TOUT LE MONDE LA TROMPE

«Madame du Sézil se lève aux cris du conducteur, et fait ensemble toutes les réflexions que je viens de vous communiquer. Elle met ses deux mains sur son front, et se détermine à cacher son malheur à tout le monde. Si M. de Rosange, se dit-elle, si ce respectable bienfaiteur connaissait ma faute!.. Je lui écrivais, à ce digne ami de mon époux; je lui marquais!..

»Elle va pour mettre la main sur sa lettre, elle ne la trouve plus! Ciel, s'écrie-t-elle, qui peut me l'avoir prise!.. Elle cherche encore cette lettre, où le secret de son voyage est renfermé; elle est disparue. À sa place est un autre billet conçu en ces termes:

«Je pars, j'emporte le regret d'avoir déshonoré la plus estimable des femmes! La raison a repris son empire sur mes sens trop impétueux!.. Je reconnais mon crime, et si je vis assez pour pouvoir le réparer, ô femme accomplie! aucun sacrifice ne me coûtera… Soyez tranquille sur votre lettre, je l'ai, elle m'a appris votre nom; c'est tout ce que je desirais savoir. Adieu. J'emporte à la fois, au fond de mon cœur, le remords et l'amour, qui ne me quitteront qu'au tombeau… Adieu! Il est possible que vous ne me revoyiez jamais, mais vous me retrouverez toujours près de vous. J. R.»

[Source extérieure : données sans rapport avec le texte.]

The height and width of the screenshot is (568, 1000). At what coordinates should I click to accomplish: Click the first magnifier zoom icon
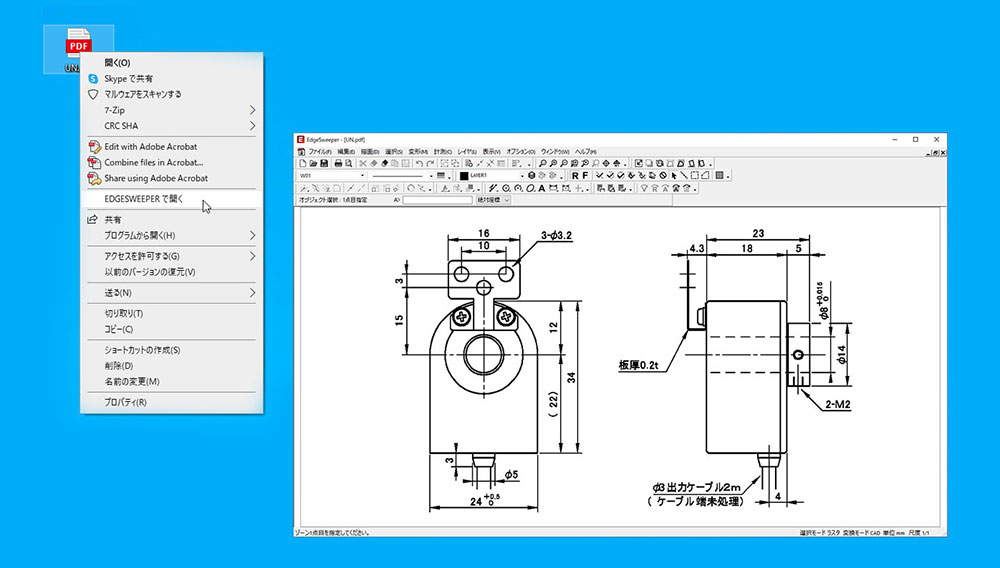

»Madame du Sézil relit plusieurs fois ce singulier billet; elle rougit de nouveau à ces mots: elle m'a appris votre nom; c'est tout ce que je desirais savoir… Mais c'est sur-tout à cet endroit de la lettre que sa pénétration l'abandonne: Il est possible que vous ne me revoyiez jamais; mais vous me retrouverez toujours près de vous… Que signifie cette phrase mystérieuse! Quoi! cet homme coupable va donc l'obséder sans cesse; il va donc jouir continuellement de son triomphe! Est-ce là ce qu'il veut dire? vous me retrouverez! Oui, sans doute, je ne te retrouverai que trop, homme sans honneur, sans délicatesse! Oui, à toute heure, chaque jour, toute la vie, tu seras présent à ma mémoire: tu seras toujours là, là, devant mes yeux, pour faire rougir mon front, et oppresser mon cœur que tu as lâchement trompé… Je te dois la perte de ma vertu, de mon innocence, de ma tranquillité: juge si je dois te retrouver sans cesse!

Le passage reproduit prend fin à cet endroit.